Sono troppi gli spunti che regala questo film, anche semplicemente attraverso una battuta, uno scambio di sguardi, una gestualità: l'accoglienza che le vecchiette milanesi riservano alla famiglia lucana che trasloca negli alloggi popolari racconta magistralmente un mondo intero di stereotipi ed arroganza dei "settentrionali" (di tutti i nord del mondo) verso i "meridionali" (di tutti i sud del mondo); la divisione delle lenticchie buone da quelle marce in cucina, metafora che Ciro riprende sul finale per convincere Rocco che Simone con la sua follia sta portando tutta la famiglia alla rovina e che bisogna separarsi da lui prima che sia troppo tardi.
È il finale però quello su cui vale la pena di soffermarsi. Ciro, il fratello più "sottotono", che lavora all'Alfa Romeo come operaio specializzato, dopo aver ottenuto il diploma alle scuole serali, ed è innamorato di una bella ragazza acqua e sapone che vuole sposare, passa la pausa pranzo assieme al piccolo Luca, sul quale tutti i fratelli finiscono prima o poi nel corso del film per far ricadere le proprie speranze o le proprie frustrazioni. Simone è appena stato arrestato per l'omicidio di Nadia, mentre Rocco, per pagare i debiti di Simone, si è cacciato in un vicolo cieco fatto di combattimenti di boxe in giro per tutta l'Europa, proprio lui che, al contrario di Simone, non amava boxare, perchè lo spaventava tutta la cattiveria che era capace di tirare fuori sul ring. In attesa del suono della campana che richiamerà gli operai al lavoro, Ciro cerca di trasmettere al piccolo Luca la speranza per una vita che sarà più giusta e più onesta, in cui tutti potranno vivere senza ammazzarsi di lavoro e liberi, ma senza dimenticarsi i propri doveri, come invece ha fatto Simone, che "per questo ha fatto la fine che ha fatto".
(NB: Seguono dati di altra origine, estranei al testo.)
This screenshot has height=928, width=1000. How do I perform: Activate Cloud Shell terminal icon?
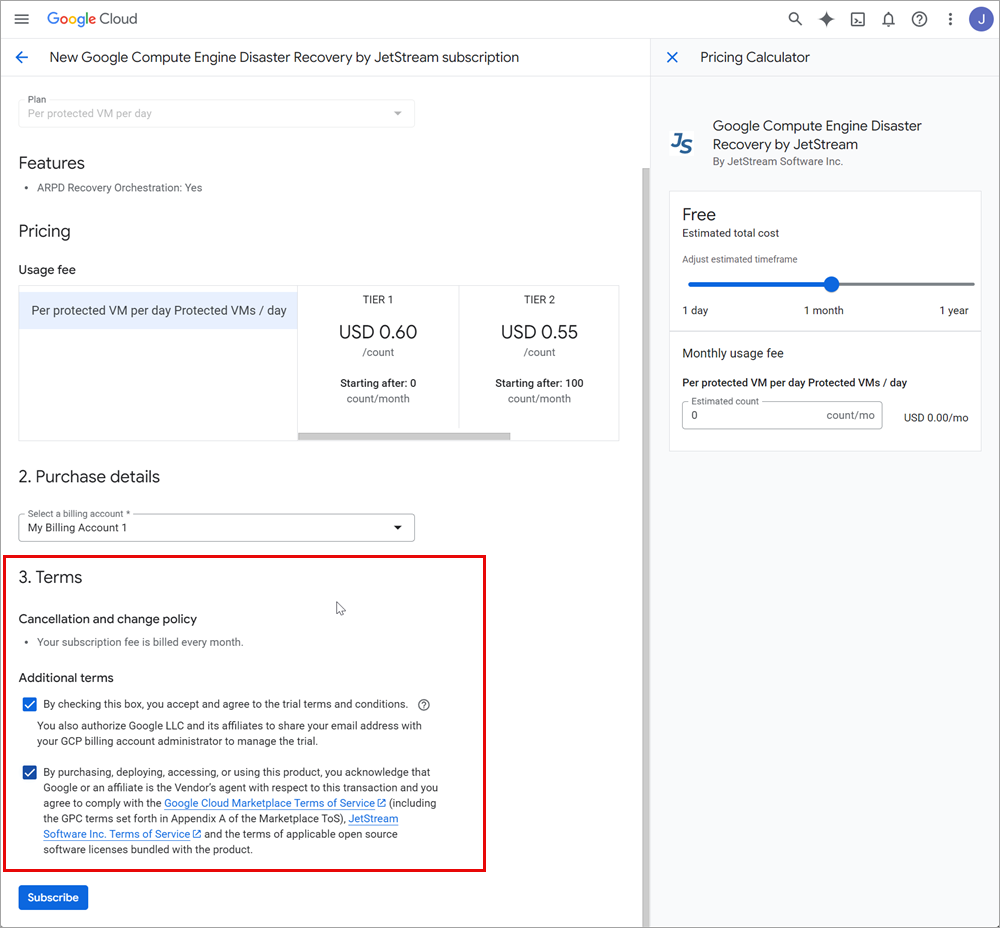tap(857, 19)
Una sorta di metafora che predica che con il lavoro, la rettitudine ed i sani princìpi (quindi non con i buoni sentimenti di Rocco, né con la sregolatezza di Simone) si costruirà un'Italia migliore, giusta e libera. Suona la sirena, Ciro torna al lavoro ed il piccolo Luca se ne va.
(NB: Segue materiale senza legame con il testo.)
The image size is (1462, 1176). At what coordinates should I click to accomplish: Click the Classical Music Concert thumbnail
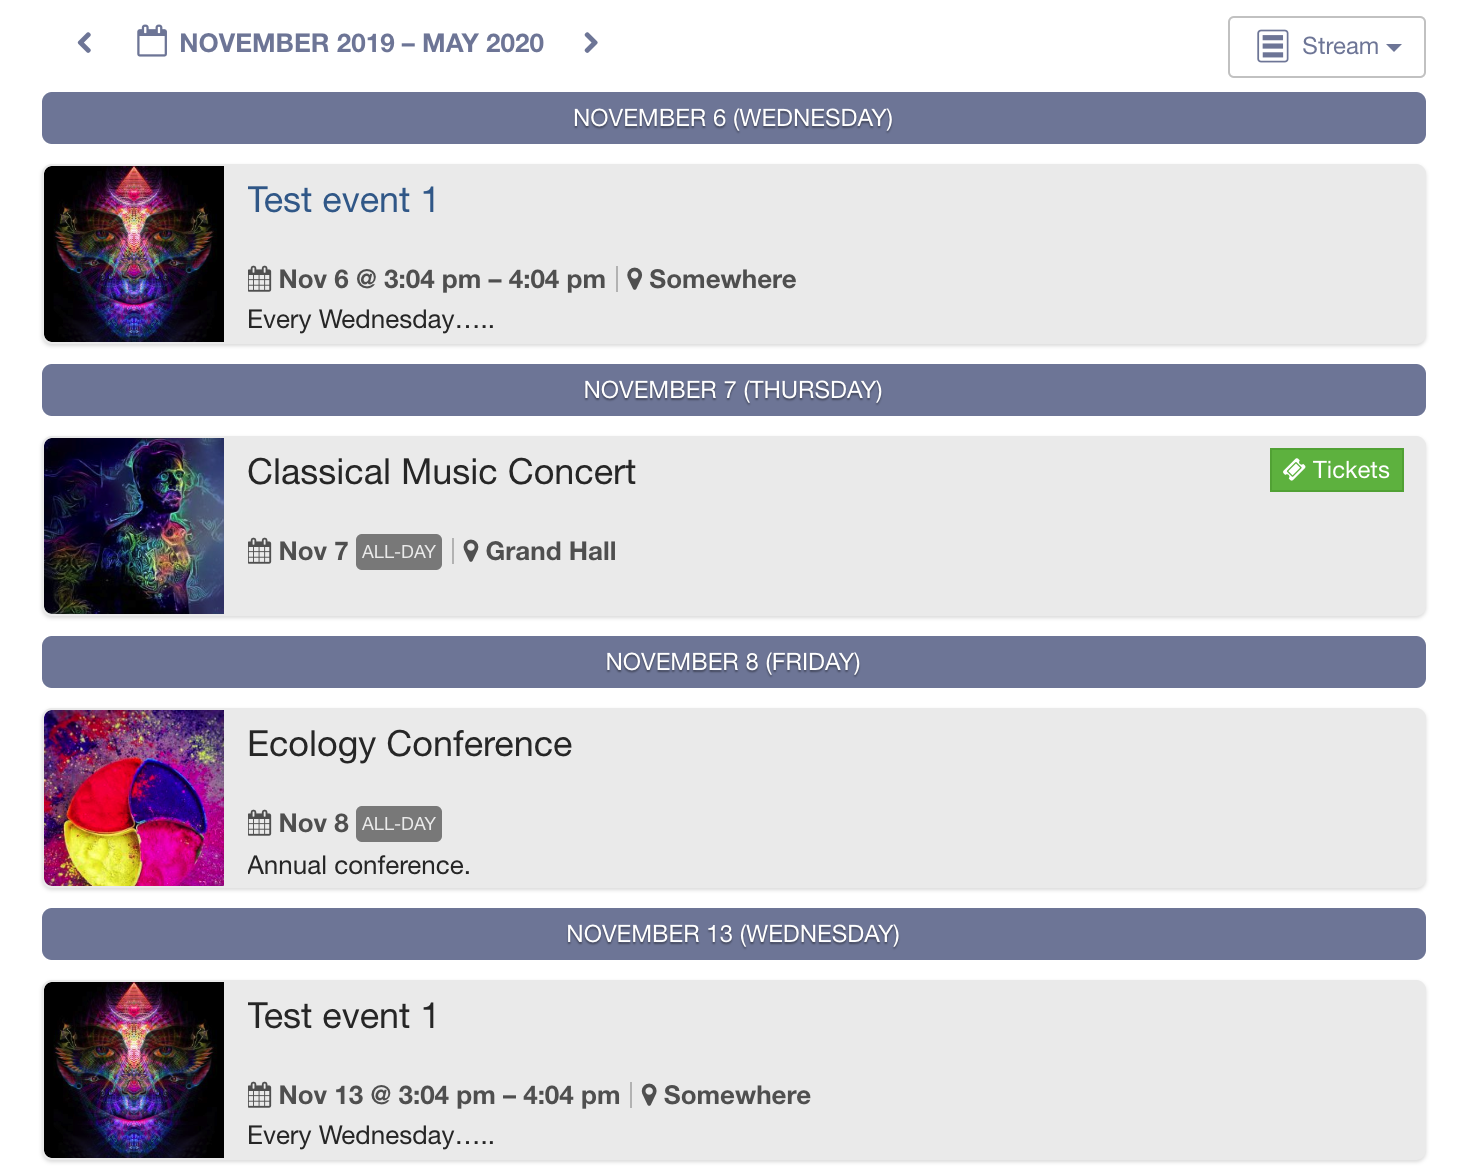click(134, 526)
Da lontano, chiama l'unico fratello che gli è rimasto in casa e si raccomanda con lui: "torna a casa stasera!". Sulle pagine di tutti i giornali, attaccati ai muri, la foto di Rocco impegnato in una serie di combattimenti, prova finale dell'ultimo sacrificio fatto in nome di un'idea di famiglia che si trova improvvisamente fuori luogo.